Oh gosh well it does sound hard. Is his dad also wfh the same hours? Can you stagger the work somehow between you so each of you can spend some time with him throughout the day? What about his brothers - what are they doing? Can they do more stuff together, that's not screens? Building stuff, sports, lego, games etc? I know with my children, the more screen time they have the less they are able to think of what else to do so it's a rut they can easily get into, but if you can be strict and say screens only eg at 3pm, they will find things they can do together - even if it takes a few days for them to think of what to do. Practice this weekend maybe? And def take him out for a really good long run around.

I agree that the suicidal talk is a cry of despair and cry out for attention.

DiscoJanet · 25/04/2020 01:11

Sorry x posted, seen your dh is out at work. Is there any way you can shift work time at all to help share the load?
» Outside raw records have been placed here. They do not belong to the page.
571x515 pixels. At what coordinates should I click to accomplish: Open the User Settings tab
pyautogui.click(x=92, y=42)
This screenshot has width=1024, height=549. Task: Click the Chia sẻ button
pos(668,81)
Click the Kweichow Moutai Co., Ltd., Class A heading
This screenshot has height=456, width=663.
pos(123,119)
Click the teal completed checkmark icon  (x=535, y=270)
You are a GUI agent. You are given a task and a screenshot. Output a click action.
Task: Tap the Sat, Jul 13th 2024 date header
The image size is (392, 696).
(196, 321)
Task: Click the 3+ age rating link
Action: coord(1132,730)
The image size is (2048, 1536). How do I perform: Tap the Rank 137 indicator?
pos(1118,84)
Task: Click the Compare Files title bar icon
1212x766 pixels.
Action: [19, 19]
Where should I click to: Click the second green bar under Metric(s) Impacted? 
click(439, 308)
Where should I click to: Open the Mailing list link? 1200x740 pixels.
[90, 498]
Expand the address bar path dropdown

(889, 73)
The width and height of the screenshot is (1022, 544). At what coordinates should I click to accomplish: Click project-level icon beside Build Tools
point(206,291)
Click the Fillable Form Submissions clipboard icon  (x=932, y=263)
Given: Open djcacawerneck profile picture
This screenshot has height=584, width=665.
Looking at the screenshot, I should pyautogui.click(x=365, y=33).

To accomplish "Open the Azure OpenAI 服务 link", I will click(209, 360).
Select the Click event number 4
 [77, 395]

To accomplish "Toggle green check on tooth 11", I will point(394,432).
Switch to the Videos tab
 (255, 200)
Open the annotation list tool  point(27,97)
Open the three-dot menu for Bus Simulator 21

It's not necessarily that it's what he's doing on screens is dangerous, and yes it's important he keeps in touch with friends, but more important he also keeps stimulating his body and mind too, and physical exercise will help do that plus take his mind off everything else.

Do you have a garden?

bumblebeefairy · 25/04/2020 01:16

Can you sit with him tonight between you and your DH? Just in case he gets up and has impulsive thoughts about acting on things? It sounds really concerning that he said this whilst calm, and that there has been such a change for him.

I would phone his GP first thing in the morning as an emergency. Emphasise that voicing wanting to be he his life, rather than just thoughts about his. Though CAMHS services are stretched, he really sounds like he needs prioritised.